Instructions for the task
Rewrite the rows from the start of the records through the line containing "Looking at the screenshot, I should pos(759,44).", replacing "address bar" with "URL bar" and leaving everything else unchanged.

Provided entries

::::::::::

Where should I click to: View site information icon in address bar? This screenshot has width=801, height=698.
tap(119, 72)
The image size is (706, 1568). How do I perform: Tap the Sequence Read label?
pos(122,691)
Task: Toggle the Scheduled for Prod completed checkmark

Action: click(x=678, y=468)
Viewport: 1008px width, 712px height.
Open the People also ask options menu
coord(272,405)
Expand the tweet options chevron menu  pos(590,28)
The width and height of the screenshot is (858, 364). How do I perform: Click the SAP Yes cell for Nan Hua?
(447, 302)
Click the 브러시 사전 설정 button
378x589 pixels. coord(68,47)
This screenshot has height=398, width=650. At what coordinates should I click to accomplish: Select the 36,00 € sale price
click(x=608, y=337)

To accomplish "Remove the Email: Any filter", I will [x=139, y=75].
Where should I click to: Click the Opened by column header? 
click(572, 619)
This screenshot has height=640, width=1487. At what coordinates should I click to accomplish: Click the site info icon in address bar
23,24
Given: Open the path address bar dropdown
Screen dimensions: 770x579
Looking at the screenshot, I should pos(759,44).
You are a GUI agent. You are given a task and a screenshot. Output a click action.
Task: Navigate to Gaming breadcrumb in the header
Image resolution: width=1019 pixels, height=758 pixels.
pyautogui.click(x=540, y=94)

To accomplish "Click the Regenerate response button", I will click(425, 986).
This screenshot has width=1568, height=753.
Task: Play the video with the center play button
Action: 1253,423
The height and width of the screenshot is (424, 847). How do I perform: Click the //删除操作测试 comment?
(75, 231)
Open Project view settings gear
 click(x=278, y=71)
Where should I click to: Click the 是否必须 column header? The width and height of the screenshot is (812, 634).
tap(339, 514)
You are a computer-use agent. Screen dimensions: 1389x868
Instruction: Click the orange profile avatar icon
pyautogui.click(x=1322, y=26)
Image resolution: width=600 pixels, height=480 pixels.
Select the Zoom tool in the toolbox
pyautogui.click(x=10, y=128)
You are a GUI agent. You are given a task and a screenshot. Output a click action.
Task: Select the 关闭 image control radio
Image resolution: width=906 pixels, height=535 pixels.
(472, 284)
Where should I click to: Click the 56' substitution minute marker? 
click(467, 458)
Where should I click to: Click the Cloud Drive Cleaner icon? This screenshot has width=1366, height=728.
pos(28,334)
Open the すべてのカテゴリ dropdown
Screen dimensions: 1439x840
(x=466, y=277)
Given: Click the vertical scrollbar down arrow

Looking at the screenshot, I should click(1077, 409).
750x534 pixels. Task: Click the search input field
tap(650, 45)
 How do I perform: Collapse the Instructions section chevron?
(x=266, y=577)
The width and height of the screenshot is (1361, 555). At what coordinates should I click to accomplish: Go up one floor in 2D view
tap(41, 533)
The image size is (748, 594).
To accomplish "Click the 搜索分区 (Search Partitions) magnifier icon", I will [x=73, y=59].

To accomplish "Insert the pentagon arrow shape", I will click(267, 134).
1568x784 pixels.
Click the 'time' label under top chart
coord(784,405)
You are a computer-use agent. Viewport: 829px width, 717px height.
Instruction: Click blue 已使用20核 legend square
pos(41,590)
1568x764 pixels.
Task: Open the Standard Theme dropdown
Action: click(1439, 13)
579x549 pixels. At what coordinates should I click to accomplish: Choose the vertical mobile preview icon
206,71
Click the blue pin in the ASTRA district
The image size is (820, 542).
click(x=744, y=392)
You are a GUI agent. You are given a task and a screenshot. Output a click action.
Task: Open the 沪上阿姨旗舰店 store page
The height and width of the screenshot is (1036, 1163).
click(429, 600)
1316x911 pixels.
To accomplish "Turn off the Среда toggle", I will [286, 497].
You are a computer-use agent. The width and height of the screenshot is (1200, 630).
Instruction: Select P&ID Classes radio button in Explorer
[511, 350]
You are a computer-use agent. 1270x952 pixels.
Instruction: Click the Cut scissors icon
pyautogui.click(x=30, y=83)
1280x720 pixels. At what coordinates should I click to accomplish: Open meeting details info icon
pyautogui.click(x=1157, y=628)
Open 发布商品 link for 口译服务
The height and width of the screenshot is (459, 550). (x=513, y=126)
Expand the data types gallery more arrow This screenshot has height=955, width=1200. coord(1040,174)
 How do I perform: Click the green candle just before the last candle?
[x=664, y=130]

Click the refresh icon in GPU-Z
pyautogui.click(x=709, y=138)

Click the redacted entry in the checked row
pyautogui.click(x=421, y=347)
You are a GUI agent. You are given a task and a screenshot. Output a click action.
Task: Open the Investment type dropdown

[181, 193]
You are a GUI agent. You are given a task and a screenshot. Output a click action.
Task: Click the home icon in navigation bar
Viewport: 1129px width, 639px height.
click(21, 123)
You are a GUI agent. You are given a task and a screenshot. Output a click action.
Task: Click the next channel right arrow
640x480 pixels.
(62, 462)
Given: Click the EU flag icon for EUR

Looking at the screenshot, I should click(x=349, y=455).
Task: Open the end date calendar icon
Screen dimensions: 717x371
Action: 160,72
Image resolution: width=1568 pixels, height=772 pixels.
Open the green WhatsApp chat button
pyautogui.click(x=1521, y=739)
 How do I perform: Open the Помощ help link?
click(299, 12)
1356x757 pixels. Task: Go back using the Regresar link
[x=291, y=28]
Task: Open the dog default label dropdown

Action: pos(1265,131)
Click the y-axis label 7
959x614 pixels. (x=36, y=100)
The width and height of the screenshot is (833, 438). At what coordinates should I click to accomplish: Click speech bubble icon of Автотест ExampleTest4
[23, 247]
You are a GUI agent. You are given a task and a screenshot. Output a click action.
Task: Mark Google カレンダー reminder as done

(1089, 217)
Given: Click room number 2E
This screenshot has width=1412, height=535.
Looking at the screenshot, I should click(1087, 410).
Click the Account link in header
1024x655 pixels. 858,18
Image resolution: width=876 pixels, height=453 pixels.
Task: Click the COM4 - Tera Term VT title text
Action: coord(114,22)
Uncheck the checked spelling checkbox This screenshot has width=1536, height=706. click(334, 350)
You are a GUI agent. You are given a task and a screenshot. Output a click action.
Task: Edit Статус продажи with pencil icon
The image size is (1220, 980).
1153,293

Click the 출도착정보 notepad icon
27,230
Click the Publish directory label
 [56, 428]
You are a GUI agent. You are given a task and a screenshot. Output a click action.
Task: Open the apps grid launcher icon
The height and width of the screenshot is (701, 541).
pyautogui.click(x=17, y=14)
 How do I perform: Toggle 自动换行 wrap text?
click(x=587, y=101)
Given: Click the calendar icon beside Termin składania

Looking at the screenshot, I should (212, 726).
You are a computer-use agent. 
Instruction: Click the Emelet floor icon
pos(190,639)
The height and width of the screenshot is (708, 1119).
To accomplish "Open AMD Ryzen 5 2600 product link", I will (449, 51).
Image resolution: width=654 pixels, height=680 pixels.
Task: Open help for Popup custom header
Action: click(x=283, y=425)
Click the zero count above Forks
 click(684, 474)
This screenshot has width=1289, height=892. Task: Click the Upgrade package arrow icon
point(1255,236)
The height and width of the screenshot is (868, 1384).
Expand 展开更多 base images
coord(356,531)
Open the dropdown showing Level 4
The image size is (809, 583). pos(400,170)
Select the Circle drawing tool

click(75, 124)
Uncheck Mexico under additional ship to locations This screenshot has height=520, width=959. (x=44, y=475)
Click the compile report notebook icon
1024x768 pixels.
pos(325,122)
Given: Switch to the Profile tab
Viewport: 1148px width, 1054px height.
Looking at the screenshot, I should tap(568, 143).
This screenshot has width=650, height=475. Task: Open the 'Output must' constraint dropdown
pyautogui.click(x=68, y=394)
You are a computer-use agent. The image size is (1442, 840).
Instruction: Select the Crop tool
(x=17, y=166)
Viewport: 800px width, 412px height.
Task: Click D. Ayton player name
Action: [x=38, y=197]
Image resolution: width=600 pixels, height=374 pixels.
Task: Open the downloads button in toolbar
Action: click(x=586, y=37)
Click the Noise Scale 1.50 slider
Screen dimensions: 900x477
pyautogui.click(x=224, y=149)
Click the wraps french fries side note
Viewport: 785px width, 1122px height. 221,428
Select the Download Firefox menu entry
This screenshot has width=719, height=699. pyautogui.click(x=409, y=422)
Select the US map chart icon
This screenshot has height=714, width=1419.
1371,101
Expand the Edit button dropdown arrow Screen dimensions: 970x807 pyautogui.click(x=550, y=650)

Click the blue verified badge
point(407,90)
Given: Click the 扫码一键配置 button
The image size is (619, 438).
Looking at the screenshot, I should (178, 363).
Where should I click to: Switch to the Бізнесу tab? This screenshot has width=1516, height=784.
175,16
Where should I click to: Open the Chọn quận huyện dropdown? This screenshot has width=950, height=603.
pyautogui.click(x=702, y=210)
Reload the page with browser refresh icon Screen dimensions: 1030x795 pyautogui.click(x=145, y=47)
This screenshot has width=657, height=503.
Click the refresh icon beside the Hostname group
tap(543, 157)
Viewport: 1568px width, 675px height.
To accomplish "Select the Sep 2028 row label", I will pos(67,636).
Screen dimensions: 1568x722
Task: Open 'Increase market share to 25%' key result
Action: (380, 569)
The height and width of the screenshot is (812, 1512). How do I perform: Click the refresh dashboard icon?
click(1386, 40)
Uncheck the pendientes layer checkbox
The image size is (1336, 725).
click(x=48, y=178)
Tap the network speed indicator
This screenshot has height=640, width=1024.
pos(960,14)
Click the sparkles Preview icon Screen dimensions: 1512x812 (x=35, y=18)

::::::::::

The result
Where should I click to: View site information icon in URL bar? This screenshot has width=801, height=698.
tap(119, 72)
The image size is (706, 1568). How do I perform: Tap the Sequence Read label?
pos(122,691)
Task: Toggle the Scheduled for Prod completed checkmark

Action: click(x=678, y=468)
Viewport: 1008px width, 712px height.
Open the People also ask options menu
coord(272,405)
Expand the tweet options chevron menu  pos(590,28)
The width and height of the screenshot is (858, 364). How do I perform: Click the SAP Yes cell for Nan Hua?
(447, 302)
Click the 브러시 사전 설정 button
378x589 pixels. coord(68,47)
This screenshot has height=398, width=650. At what coordinates should I click to accomplish: Select the 36,00 € sale price
click(x=608, y=337)

To accomplish "Remove the Email: Any filter", I will [x=139, y=75].
Where should I click to: Click the Opened by column header? 
click(572, 619)
This screenshot has height=640, width=1487. At what coordinates should I click to accomplish: Click the site info icon in URL bar
23,24
Given: Open the path URL bar dropdown
Screen dimensions: 770x579
Looking at the screenshot, I should pos(759,44).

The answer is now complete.